* _ACTIVITY_:
From the first line to the last, please write out the data exactly.
--- START ---
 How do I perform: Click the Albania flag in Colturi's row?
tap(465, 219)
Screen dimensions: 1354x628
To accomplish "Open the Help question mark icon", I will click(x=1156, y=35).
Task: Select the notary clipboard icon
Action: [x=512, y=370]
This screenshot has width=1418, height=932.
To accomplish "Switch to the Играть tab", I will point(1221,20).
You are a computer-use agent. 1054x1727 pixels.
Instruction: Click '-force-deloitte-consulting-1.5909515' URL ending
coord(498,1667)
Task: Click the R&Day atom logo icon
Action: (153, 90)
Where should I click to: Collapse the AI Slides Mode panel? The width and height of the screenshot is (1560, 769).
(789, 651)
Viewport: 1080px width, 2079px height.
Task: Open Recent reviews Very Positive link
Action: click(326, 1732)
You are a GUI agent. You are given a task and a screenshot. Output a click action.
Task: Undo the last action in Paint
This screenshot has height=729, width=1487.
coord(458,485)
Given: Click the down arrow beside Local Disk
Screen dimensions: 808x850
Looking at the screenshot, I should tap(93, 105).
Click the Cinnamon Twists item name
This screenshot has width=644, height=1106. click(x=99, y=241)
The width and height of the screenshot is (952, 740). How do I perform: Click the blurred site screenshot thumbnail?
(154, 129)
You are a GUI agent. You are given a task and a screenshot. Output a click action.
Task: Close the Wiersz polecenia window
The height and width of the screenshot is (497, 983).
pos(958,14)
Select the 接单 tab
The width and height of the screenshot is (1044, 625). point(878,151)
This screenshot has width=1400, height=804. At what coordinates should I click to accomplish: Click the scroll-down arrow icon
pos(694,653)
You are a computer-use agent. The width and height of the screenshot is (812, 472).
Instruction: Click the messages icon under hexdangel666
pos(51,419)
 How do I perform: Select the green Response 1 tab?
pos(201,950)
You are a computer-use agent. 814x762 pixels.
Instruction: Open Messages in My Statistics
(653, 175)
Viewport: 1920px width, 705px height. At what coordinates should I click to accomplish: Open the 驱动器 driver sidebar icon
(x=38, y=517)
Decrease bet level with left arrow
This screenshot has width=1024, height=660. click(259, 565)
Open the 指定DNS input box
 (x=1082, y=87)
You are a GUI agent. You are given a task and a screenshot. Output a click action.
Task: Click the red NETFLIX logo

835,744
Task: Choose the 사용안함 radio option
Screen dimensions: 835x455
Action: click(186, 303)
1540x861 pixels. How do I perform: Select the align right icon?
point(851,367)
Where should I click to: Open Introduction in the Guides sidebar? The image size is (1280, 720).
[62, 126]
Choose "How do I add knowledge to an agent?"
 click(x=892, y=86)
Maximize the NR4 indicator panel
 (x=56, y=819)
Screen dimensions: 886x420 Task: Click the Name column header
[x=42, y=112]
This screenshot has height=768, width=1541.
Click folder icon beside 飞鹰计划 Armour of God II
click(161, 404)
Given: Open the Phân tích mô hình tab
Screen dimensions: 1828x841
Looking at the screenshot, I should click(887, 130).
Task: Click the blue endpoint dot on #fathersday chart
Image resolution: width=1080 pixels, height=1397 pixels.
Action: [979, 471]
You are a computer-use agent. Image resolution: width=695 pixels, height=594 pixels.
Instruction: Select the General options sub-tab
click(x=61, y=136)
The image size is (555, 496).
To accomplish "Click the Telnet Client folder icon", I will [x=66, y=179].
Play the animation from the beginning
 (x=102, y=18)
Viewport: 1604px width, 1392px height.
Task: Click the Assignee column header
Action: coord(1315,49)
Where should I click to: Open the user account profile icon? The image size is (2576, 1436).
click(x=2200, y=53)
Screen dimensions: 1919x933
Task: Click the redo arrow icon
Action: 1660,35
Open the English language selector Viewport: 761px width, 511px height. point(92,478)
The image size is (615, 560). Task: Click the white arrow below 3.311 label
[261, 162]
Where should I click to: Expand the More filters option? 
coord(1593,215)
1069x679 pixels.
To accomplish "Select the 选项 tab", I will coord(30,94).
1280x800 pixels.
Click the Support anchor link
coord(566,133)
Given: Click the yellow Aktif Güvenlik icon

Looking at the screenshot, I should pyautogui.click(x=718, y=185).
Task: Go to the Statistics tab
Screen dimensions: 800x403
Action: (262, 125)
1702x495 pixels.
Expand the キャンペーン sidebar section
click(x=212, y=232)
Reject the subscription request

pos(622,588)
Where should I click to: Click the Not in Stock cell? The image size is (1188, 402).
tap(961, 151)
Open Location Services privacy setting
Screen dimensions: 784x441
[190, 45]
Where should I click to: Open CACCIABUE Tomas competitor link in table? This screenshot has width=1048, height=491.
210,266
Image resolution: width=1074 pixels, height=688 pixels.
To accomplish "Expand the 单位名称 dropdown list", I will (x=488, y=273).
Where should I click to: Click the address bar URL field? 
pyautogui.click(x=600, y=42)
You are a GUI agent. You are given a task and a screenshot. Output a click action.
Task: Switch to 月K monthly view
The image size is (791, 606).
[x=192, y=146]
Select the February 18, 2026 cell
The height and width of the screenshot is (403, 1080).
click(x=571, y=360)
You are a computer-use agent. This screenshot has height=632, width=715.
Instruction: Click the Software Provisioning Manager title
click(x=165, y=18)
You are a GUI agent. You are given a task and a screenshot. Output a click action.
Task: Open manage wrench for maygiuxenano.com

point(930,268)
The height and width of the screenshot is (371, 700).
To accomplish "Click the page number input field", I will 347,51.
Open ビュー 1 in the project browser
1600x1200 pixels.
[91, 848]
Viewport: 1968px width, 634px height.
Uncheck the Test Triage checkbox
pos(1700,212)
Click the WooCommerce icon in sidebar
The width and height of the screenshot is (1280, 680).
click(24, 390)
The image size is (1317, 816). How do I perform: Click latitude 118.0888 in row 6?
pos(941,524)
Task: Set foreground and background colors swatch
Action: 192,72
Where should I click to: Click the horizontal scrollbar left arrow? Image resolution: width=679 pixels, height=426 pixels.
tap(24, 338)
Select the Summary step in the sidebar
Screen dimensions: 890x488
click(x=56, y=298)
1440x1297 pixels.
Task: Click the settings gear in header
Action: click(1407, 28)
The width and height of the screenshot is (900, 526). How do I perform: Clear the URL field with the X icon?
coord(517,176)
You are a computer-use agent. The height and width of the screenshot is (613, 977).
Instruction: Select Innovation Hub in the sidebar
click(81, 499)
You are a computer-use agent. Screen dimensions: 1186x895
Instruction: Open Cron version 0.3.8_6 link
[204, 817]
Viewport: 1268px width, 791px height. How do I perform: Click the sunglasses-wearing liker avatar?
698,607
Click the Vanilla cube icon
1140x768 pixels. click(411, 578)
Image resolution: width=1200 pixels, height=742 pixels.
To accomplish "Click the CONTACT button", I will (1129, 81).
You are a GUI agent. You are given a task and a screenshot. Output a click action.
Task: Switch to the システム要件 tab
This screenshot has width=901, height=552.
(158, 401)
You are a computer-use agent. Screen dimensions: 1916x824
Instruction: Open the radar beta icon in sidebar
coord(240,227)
--- END ---
* _RESPONSE TO THIS EXERCISE_:
 How do I perform: Click the Albania flag in Colturi's row?
tap(465, 219)
Screen dimensions: 1354x628
To accomplish "Open the Help question mark icon", I will click(x=1156, y=35).
Task: Select the notary clipboard icon
Action: [x=512, y=370]
This screenshot has width=1418, height=932.
To accomplish "Switch to the Играть tab", I will point(1221,20).
You are a computer-use agent. 1054x1727 pixels.
Instruction: Click '-force-deloitte-consulting-1.5909515' URL ending
coord(498,1667)
Task: Click the R&Day atom logo icon
Action: (153, 90)
Where should I click to: Collapse the AI Slides Mode panel? The width and height of the screenshot is (1560, 769).
(789, 651)
Viewport: 1080px width, 2079px height.
Task: Open Recent reviews Very Positive link
Action: click(326, 1732)
You are a GUI agent. You are given a task and a screenshot. Output a click action.
Task: Undo the last action in Paint
This screenshot has height=729, width=1487.
coord(458,485)
Given: Click the down arrow beside Local Disk
Screen dimensions: 808x850
Looking at the screenshot, I should tap(93, 105).
Click the Cinnamon Twists item name
This screenshot has width=644, height=1106. click(x=99, y=241)
The width and height of the screenshot is (952, 740). How do I perform: Click the blurred site screenshot thumbnail?
(154, 129)
You are a GUI agent. You are given a task and a screenshot. Output a click action.
Task: Close the Wiersz polecenia window
The height and width of the screenshot is (497, 983).
pos(958,14)
Select the 接单 tab
The width and height of the screenshot is (1044, 625). point(878,151)
This screenshot has width=1400, height=804. At what coordinates should I click to accomplish: Click the scroll-down arrow icon
pos(694,653)
You are a computer-use agent. The width and height of the screenshot is (812, 472).
Instruction: Click the messages icon under hexdangel666
pos(51,419)
 How do I perform: Select the green Response 1 tab?
pos(201,950)
You are a computer-use agent. 814x762 pixels.
Instruction: Open Messages in My Statistics
(653, 175)
Viewport: 1920px width, 705px height. At what coordinates should I click to accomplish: Open the 驱动器 driver sidebar icon
(x=38, y=517)
Decrease bet level with left arrow
This screenshot has width=1024, height=660. click(259, 565)
Open the 指定DNS input box
 (x=1082, y=87)
You are a GUI agent. You are given a task and a screenshot. Output a click action.
Task: Click the red NETFLIX logo

835,744
Task: Choose the 사용안함 radio option
Screen dimensions: 835x455
Action: click(186, 303)
1540x861 pixels. How do I perform: Select the align right icon?
point(851,367)
Where should I click to: Open Introduction in the Guides sidebar? The image size is (1280, 720).
[62, 126]
Choose "How do I add knowledge to an agent?"
 click(x=892, y=86)
Maximize the NR4 indicator panel
 (x=56, y=819)
Screen dimensions: 886x420 Task: Click the Name column header
[x=42, y=112]
This screenshot has height=768, width=1541.
Click folder icon beside 飞鹰计划 Armour of God II
click(161, 404)
Given: Open the Phân tích mô hình tab
Screen dimensions: 1828x841
Looking at the screenshot, I should click(887, 130).
Task: Click the blue endpoint dot on #fathersday chart
Image resolution: width=1080 pixels, height=1397 pixels.
Action: [979, 471]
You are a computer-use agent. Image resolution: width=695 pixels, height=594 pixels.
Instruction: Select the General options sub-tab
click(x=61, y=136)
The image size is (555, 496).
To accomplish "Click the Telnet Client folder icon", I will [x=66, y=179].
Play the animation from the beginning
 (x=102, y=18)
Viewport: 1604px width, 1392px height.
Task: Click the Assignee column header
Action: coord(1315,49)
Where should I click to: Open the user account profile icon? The image size is (2576, 1436).
click(x=2200, y=53)
Screen dimensions: 1919x933
Task: Click the redo arrow icon
Action: 1660,35
Open the English language selector Viewport: 761px width, 511px height. point(92,478)
The image size is (615, 560). Task: Click the white arrow below 3.311 label
[261, 162]
Where should I click to: Expand the More filters option? 
coord(1593,215)
1069x679 pixels.
To accomplish "Select the 选项 tab", I will coord(30,94).
1280x800 pixels.
Click the Support anchor link
coord(566,133)
Given: Click the yellow Aktif Güvenlik icon

Looking at the screenshot, I should pyautogui.click(x=718, y=185).
Task: Go to the Statistics tab
Screen dimensions: 800x403
Action: (262, 125)
1702x495 pixels.
Expand the キャンペーン sidebar section
click(x=212, y=232)
Reject the subscription request

pos(622,588)
Where should I click to: Click the Not in Stock cell? The image size is (1188, 402).
tap(961, 151)
Open Location Services privacy setting
Screen dimensions: 784x441
[190, 45]
Where should I click to: Open CACCIABUE Tomas competitor link in table? This screenshot has width=1048, height=491.
210,266
Image resolution: width=1074 pixels, height=688 pixels.
To accomplish "Expand the 单位名称 dropdown list", I will (x=488, y=273).
Where should I click to: Click the address bar URL field? 
pyautogui.click(x=600, y=42)
You are a GUI agent. You are given a task and a screenshot. Output a click action.
Task: Switch to 月K monthly view
The image size is (791, 606).
[x=192, y=146]
Select the February 18, 2026 cell
The height and width of the screenshot is (403, 1080).
click(x=571, y=360)
You are a computer-use agent. This screenshot has height=632, width=715.
Instruction: Click the Software Provisioning Manager title
click(x=165, y=18)
You are a GUI agent. You are given a task and a screenshot. Output a click action.
Task: Open manage wrench for maygiuxenano.com

point(930,268)
The height and width of the screenshot is (371, 700).
To accomplish "Click the page number input field", I will 347,51.
Open ビュー 1 in the project browser
1600x1200 pixels.
[91, 848]
Viewport: 1968px width, 634px height.
Uncheck the Test Triage checkbox
pos(1700,212)
Click the WooCommerce icon in sidebar
The width and height of the screenshot is (1280, 680).
click(24, 390)
The image size is (1317, 816). How do I perform: Click latitude 118.0888 in row 6?
pos(941,524)
Task: Set foreground and background colors swatch
Action: 192,72
Where should I click to: Click the horizontal scrollbar left arrow? Image resolution: width=679 pixels, height=426 pixels.
tap(24, 338)
Select the Summary step in the sidebar
Screen dimensions: 890x488
click(x=56, y=298)
1440x1297 pixels.
Task: Click the settings gear in header
Action: click(1407, 28)
The width and height of the screenshot is (900, 526). How do I perform: Clear the URL field with the X icon?
coord(517,176)
You are a computer-use agent. The height and width of the screenshot is (613, 977).
Instruction: Select Innovation Hub in the sidebar
click(81, 499)
You are a computer-use agent. Screen dimensions: 1186x895
Instruction: Open Cron version 0.3.8_6 link
[204, 817]
Viewport: 1268px width, 791px height. How do I perform: Click the sunglasses-wearing liker avatar?
698,607
Click the Vanilla cube icon
1140x768 pixels. click(411, 578)
Image resolution: width=1200 pixels, height=742 pixels.
To accomplish "Click the CONTACT button", I will (1129, 81).
You are a GUI agent. You are given a task and a screenshot. Output a click action.
Task: Switch to the システム要件 tab
This screenshot has width=901, height=552.
(158, 401)
You are a computer-use agent. Screen dimensions: 1916x824
Instruction: Open the radar beta icon in sidebar
coord(240,227)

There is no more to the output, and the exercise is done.